> _AIM OF THE TASK_
Quote the whole listing word for word, please.
=-=-=-=-=
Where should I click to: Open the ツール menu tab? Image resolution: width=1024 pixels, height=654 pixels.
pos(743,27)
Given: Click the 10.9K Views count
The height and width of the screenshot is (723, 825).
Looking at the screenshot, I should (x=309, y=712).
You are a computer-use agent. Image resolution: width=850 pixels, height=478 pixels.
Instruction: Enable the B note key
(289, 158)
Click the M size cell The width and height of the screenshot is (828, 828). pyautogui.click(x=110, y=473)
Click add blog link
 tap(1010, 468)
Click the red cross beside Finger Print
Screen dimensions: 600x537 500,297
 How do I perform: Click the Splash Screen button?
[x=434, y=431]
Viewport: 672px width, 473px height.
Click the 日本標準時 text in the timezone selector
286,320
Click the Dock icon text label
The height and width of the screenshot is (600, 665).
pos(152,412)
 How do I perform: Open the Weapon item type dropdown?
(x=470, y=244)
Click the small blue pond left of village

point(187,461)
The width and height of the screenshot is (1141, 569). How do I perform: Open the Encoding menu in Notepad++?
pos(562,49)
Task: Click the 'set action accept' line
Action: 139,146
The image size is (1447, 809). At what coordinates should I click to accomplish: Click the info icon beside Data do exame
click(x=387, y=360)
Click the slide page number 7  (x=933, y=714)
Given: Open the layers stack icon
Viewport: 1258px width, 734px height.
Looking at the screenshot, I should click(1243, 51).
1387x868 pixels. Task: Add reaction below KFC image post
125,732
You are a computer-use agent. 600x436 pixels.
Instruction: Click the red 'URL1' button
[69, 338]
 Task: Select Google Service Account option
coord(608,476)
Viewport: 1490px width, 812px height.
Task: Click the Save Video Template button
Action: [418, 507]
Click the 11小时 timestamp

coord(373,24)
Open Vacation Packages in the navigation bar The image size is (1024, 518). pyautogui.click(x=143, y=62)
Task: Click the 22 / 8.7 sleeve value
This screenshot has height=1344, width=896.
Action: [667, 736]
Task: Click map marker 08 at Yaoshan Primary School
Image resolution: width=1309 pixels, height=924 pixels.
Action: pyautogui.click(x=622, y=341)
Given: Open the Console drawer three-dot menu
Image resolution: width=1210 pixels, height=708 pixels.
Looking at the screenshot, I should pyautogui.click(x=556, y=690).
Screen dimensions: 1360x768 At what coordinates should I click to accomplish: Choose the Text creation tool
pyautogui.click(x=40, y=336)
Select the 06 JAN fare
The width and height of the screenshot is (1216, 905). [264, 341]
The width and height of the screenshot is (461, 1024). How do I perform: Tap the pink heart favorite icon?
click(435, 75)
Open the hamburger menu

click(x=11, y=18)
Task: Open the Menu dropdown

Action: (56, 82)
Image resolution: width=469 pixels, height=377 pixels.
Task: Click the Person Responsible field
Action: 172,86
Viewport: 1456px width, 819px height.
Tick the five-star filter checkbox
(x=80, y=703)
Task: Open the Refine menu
=-=-=-=-=
> _OUTPUT BELOW_
Where should I click to: Open the ツール menu tab? Image resolution: width=1024 pixels, height=654 pixels.
pos(743,27)
Given: Click the 10.9K Views count
The height and width of the screenshot is (723, 825).
Looking at the screenshot, I should (x=309, y=712).
You are a computer-use agent. Image resolution: width=850 pixels, height=478 pixels.
Instruction: Enable the B note key
(289, 158)
Click the M size cell The width and height of the screenshot is (828, 828). pyautogui.click(x=110, y=473)
Click add blog link
 tap(1010, 468)
Click the red cross beside Finger Print
Screen dimensions: 600x537 500,297
 How do I perform: Click the Splash Screen button?
[x=434, y=431]
Viewport: 672px width, 473px height.
Click the 日本標準時 text in the timezone selector
286,320
Click the Dock icon text label
The height and width of the screenshot is (600, 665).
pos(152,412)
 How do I perform: Open the Weapon item type dropdown?
(x=470, y=244)
Click the small blue pond left of village

point(187,461)
The width and height of the screenshot is (1141, 569). How do I perform: Open the Encoding menu in Notepad++?
pos(562,49)
Task: Click the 'set action accept' line
Action: 139,146
The image size is (1447, 809). At what coordinates should I click to accomplish: Click the info icon beside Data do exame
click(x=387, y=360)
Click the slide page number 7  (x=933, y=714)
Given: Open the layers stack icon
Viewport: 1258px width, 734px height.
Looking at the screenshot, I should click(1243, 51).
1387x868 pixels. Task: Add reaction below KFC image post
125,732
You are a computer-use agent. 600x436 pixels.
Instruction: Click the red 'URL1' button
[69, 338]
 Task: Select Google Service Account option
coord(608,476)
Viewport: 1490px width, 812px height.
Task: Click the Save Video Template button
Action: [418, 507]
Click the 11小时 timestamp

coord(373,24)
Open Vacation Packages in the navigation bar The image size is (1024, 518). pyautogui.click(x=143, y=62)
Task: Click the 22 / 8.7 sleeve value
This screenshot has height=1344, width=896.
Action: [667, 736]
Task: Click map marker 08 at Yaoshan Primary School
Image resolution: width=1309 pixels, height=924 pixels.
Action: pyautogui.click(x=622, y=341)
Given: Open the Console drawer three-dot menu
Image resolution: width=1210 pixels, height=708 pixels.
Looking at the screenshot, I should pyautogui.click(x=556, y=690).
Screen dimensions: 1360x768 At what coordinates should I click to accomplish: Choose the Text creation tool
pyautogui.click(x=40, y=336)
Select the 06 JAN fare
The width and height of the screenshot is (1216, 905). [264, 341]
The width and height of the screenshot is (461, 1024). How do I perform: Tap the pink heart favorite icon?
click(435, 75)
Open the hamburger menu

click(x=11, y=18)
Task: Open the Menu dropdown

Action: (56, 82)
Image resolution: width=469 pixels, height=377 pixels.
Task: Click the Person Responsible field
Action: 172,86
Viewport: 1456px width, 819px height.
Tick the five-star filter checkbox
(x=80, y=703)
Task: Open the Refine menu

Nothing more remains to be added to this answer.